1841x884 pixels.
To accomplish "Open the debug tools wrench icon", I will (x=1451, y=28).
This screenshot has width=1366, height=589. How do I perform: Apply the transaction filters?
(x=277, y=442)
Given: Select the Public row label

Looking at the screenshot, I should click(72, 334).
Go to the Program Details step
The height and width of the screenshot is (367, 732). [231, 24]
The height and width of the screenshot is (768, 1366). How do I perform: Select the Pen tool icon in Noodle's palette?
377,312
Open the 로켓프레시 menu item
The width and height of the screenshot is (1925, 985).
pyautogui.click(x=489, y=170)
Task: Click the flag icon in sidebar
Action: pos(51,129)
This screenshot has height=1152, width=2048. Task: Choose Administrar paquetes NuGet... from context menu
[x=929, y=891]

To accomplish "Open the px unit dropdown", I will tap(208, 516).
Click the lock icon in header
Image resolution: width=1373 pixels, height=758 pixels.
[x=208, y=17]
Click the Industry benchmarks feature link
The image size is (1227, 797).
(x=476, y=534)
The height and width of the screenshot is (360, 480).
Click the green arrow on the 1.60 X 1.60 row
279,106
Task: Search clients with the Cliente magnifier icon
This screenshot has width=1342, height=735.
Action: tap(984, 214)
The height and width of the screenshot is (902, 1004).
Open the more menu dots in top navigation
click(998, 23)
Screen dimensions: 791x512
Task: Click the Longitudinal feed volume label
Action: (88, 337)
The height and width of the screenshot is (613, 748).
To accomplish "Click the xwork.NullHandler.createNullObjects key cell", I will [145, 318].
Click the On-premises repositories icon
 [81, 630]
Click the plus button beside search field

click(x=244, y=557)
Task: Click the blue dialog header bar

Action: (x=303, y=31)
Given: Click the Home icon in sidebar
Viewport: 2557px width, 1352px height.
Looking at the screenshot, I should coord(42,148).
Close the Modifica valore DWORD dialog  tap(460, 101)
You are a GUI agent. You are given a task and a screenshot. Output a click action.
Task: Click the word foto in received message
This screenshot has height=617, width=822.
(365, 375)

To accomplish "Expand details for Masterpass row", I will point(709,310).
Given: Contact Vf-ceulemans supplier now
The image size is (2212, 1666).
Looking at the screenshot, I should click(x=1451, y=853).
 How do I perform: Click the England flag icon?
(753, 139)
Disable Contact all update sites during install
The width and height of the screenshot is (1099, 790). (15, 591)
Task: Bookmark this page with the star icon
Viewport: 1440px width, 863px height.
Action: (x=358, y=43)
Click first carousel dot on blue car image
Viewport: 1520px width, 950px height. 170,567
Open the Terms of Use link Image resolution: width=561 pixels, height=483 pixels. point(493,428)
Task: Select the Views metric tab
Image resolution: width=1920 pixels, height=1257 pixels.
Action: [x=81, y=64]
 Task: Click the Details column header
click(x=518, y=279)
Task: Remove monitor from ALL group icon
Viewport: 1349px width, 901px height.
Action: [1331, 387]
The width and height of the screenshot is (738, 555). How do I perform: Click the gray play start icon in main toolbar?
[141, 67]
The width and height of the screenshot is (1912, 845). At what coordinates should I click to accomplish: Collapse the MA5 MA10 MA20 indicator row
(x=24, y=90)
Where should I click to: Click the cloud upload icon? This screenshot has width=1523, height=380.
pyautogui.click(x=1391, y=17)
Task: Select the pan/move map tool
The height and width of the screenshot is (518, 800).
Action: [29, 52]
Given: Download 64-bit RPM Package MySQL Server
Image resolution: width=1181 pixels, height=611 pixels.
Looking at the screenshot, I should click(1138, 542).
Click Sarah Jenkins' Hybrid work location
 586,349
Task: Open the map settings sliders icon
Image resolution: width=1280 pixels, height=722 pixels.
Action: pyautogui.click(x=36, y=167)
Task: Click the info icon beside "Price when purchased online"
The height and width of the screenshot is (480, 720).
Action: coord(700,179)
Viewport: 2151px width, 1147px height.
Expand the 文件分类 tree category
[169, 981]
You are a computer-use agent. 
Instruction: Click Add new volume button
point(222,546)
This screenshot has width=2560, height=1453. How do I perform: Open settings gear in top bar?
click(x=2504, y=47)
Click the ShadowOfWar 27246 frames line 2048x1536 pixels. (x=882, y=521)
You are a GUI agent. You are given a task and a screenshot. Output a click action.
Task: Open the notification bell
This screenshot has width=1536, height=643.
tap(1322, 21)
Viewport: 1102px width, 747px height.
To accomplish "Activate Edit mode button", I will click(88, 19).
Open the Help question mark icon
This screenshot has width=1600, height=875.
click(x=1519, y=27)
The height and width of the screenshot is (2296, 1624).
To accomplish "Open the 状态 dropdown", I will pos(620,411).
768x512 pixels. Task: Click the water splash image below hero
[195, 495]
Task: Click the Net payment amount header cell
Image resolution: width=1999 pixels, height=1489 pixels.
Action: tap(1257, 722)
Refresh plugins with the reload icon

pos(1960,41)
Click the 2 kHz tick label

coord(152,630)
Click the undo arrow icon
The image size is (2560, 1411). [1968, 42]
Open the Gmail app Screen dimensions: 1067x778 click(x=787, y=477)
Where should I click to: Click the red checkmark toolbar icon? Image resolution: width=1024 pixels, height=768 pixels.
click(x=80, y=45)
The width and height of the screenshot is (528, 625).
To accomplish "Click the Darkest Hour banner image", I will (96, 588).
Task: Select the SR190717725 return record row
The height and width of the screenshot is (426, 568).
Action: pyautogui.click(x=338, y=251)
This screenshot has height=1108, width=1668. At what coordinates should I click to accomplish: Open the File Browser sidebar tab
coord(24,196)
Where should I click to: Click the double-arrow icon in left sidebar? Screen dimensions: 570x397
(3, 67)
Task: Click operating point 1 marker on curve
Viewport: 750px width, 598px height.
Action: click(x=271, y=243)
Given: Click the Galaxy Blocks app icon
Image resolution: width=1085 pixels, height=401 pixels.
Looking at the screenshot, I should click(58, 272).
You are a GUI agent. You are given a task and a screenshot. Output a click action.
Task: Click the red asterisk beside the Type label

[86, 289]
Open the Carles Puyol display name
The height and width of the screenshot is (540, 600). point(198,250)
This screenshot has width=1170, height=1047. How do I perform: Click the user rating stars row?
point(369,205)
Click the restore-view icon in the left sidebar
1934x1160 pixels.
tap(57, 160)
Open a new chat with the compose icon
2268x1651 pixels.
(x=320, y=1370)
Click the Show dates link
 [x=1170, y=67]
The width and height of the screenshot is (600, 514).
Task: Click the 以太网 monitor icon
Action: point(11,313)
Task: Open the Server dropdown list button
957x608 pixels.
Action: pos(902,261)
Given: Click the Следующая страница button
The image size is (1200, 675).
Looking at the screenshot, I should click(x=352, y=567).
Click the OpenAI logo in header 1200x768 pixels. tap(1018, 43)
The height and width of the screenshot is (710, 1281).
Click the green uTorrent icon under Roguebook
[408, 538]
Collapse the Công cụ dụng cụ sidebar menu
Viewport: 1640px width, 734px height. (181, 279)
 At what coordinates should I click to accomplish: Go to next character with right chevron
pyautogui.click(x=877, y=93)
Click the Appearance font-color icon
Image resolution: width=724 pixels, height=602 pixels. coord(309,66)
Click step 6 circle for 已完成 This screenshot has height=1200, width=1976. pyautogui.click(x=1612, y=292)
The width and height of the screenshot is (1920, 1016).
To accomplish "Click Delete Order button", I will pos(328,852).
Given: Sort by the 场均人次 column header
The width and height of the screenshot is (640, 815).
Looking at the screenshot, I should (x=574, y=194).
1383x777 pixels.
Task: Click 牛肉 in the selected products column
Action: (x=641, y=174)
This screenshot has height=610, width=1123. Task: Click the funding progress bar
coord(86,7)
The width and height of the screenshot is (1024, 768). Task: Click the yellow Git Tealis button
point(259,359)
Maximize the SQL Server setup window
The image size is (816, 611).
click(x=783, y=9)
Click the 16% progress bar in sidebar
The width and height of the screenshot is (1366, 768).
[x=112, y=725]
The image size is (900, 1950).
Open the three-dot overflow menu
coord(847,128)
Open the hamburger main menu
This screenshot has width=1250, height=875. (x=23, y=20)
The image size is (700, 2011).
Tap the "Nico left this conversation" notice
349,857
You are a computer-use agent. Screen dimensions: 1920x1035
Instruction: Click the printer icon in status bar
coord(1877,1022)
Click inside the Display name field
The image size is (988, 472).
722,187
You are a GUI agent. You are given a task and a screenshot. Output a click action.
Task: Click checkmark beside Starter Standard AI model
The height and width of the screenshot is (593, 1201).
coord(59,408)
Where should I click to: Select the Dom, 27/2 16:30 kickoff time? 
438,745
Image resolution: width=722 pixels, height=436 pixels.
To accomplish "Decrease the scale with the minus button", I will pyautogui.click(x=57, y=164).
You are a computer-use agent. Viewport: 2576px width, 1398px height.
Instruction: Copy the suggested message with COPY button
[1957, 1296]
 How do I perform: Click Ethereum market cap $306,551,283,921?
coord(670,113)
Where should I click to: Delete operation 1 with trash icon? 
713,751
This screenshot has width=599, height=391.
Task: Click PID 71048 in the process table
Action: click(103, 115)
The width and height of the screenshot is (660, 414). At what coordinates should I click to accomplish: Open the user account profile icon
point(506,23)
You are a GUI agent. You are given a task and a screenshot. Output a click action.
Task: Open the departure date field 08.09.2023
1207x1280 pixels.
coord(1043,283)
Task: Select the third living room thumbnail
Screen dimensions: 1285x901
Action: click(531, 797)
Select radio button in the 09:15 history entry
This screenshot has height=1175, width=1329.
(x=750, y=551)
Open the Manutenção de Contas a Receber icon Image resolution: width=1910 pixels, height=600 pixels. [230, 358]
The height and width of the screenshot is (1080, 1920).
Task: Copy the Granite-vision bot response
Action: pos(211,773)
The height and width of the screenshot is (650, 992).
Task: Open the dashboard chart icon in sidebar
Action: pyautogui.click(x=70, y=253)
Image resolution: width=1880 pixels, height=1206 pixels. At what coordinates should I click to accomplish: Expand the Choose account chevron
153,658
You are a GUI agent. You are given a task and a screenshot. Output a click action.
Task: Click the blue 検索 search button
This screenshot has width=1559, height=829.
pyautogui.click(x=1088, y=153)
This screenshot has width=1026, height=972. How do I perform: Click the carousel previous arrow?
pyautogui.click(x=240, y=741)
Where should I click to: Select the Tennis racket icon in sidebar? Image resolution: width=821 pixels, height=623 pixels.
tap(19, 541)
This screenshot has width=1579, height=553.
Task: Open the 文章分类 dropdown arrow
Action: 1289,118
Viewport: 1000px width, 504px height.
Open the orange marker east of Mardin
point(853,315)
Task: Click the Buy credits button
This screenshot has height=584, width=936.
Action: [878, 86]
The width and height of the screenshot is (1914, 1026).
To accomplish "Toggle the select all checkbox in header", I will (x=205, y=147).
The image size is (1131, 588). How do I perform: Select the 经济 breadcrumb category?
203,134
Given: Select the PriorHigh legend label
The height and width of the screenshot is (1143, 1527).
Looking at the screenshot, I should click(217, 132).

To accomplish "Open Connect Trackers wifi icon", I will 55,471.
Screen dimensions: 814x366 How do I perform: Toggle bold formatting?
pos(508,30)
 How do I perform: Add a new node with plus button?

○ ○ ○ ○

■ Task to complete
Gather every line of the material that contains the word "progress", and copy each one in full.

■ Output for this task
This screenshot has height=610, width=1123. Task: Click the funding progress bar
Click the 16% progress bar in sidebar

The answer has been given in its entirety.